# Buying a Bridgeport



## boneyard51 (Dec 10, 2019)

Ok, my friend , who him and I are building B-Mod dirt track cars says he wants to buy a mill! I say this and that, he’s says he’s buying a “ Bridgeport “!    And since I claim to be the machinist in the bunch..... it’s my job to select the correct machine at a reasonable price! Oh ****!  While I do have a limited background in machining..... I never ran a Bridgeport mill!  What do I need to look for in determining if the mill is in good shape? Which “ head” is the good head? Is there any machines I should stay away from? The main thing is to get a good machine!  ........... the distance second place winner is price! Can I get some help?






Bones


----------



## ArmyDoc (Dec 10, 2019)

What's your budget?


----------



## markba633csi (Dec 10, 2019)

Do some research Bones before you commit to buy one- you'll get taken if you just plop down money
The slides, table and feedscrews tend to wear, and the variable speed heads can be a bear to rebuild
What kind of jobs do you want to do with it and to what degree of precision? 
Mark


----------



## projectnut (Dec 10, 2019)

As mentioned things to look for are leadscrews, table/way wear, knee wear, spindle noise, and smooth operation of the quill.  I would look for a machine with a 1-1/2 HP or larger motor, and a 9" x 42" table.  Tables come in several sizes, I believe from 36" to 49".  Some of the earlier machines are as little as 1/2 HP.  While the do work, the larger HP machines, in my opinion are more desirable.  The 42" table is the most popular size, and gives a good work envelope. 

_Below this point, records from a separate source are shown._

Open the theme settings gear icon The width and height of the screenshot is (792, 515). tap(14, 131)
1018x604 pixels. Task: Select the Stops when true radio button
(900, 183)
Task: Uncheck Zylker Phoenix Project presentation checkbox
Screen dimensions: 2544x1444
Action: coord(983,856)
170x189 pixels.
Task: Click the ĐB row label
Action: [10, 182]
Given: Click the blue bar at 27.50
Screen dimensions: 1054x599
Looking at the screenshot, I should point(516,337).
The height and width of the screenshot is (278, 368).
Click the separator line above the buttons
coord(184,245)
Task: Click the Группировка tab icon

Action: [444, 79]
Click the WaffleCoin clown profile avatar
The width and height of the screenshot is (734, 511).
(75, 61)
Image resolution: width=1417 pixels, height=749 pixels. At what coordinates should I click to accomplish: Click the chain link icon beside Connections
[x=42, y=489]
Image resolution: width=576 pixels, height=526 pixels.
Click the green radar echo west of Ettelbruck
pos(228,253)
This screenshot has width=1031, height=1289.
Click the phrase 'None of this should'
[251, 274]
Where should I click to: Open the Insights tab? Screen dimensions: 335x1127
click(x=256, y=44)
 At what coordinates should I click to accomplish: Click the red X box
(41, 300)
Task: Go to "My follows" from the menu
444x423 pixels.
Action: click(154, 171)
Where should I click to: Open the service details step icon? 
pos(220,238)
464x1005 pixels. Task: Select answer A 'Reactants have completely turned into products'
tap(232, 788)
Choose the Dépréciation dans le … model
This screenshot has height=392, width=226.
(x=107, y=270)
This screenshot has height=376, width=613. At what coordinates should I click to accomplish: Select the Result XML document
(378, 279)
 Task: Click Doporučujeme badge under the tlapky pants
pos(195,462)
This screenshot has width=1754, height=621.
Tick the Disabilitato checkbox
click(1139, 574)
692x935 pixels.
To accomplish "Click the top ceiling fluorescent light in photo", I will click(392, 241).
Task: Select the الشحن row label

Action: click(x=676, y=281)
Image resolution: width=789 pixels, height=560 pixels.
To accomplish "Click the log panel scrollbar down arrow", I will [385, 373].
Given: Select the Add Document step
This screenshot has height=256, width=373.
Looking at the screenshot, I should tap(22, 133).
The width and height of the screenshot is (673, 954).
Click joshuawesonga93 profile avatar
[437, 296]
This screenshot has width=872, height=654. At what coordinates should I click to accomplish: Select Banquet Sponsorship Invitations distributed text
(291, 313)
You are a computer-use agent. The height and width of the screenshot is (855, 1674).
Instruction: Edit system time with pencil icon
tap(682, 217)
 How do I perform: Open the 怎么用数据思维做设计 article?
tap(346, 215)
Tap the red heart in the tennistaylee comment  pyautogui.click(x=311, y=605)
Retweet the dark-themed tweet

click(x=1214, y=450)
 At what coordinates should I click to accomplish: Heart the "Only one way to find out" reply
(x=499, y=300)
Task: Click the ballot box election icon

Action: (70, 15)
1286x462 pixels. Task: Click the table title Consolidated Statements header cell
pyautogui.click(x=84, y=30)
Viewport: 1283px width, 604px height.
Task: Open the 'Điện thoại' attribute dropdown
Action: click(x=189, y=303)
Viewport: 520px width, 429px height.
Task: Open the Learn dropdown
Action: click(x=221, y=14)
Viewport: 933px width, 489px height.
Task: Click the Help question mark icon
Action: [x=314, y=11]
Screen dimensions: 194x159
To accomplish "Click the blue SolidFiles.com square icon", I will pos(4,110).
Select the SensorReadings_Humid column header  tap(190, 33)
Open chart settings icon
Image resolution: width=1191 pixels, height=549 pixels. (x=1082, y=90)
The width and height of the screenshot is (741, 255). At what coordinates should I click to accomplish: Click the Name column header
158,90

To check for table/way wear I would loosen the table locks and grab the table at one end.  Then attempt to jiggle it in both the X and Y directions.  There shouldn't be any noticeable movement.  If it has a DRO watch to see if the values on the screen change.  A couple tenths would be acceptable, but not much more.  I would then tighten the locks and attempt to move the table.  If the table moves easily the locks and possibly the ways are worn.

To check the leadscrews in the X, Y, and Z directions move the crank in one direction until you see the table move.  Set the dial at 0 then turn the crank in the opposite direction.  A machine in good condition should have less than .010" registering on the dial before the table begins to move.  They come new from the factory with about .003" play.  Up to .030" could be tolerated for some period of time, but it would indicate the leadscrew or nuts are worn, and will eventually need to be replaced.  Nuts aren't that expensive, but a leadscrew can cost upwards of $300.00 ways.  The table should move smoothly the entire length of travel in the X and Y directions.  Tightness at the ends indicates possibly worn ways or leadscrew.

Run the head through the entire RPM range.  There should be no abnormal noise or vibration at any speed.  Also be sure to move the head between the high and low range.  It should slide easily.  If it doesn't it's a sign of poor lubrication. Also be sure to check the spindle brake.  It should hold the spindle steady when loosening or tightening the drawbar. 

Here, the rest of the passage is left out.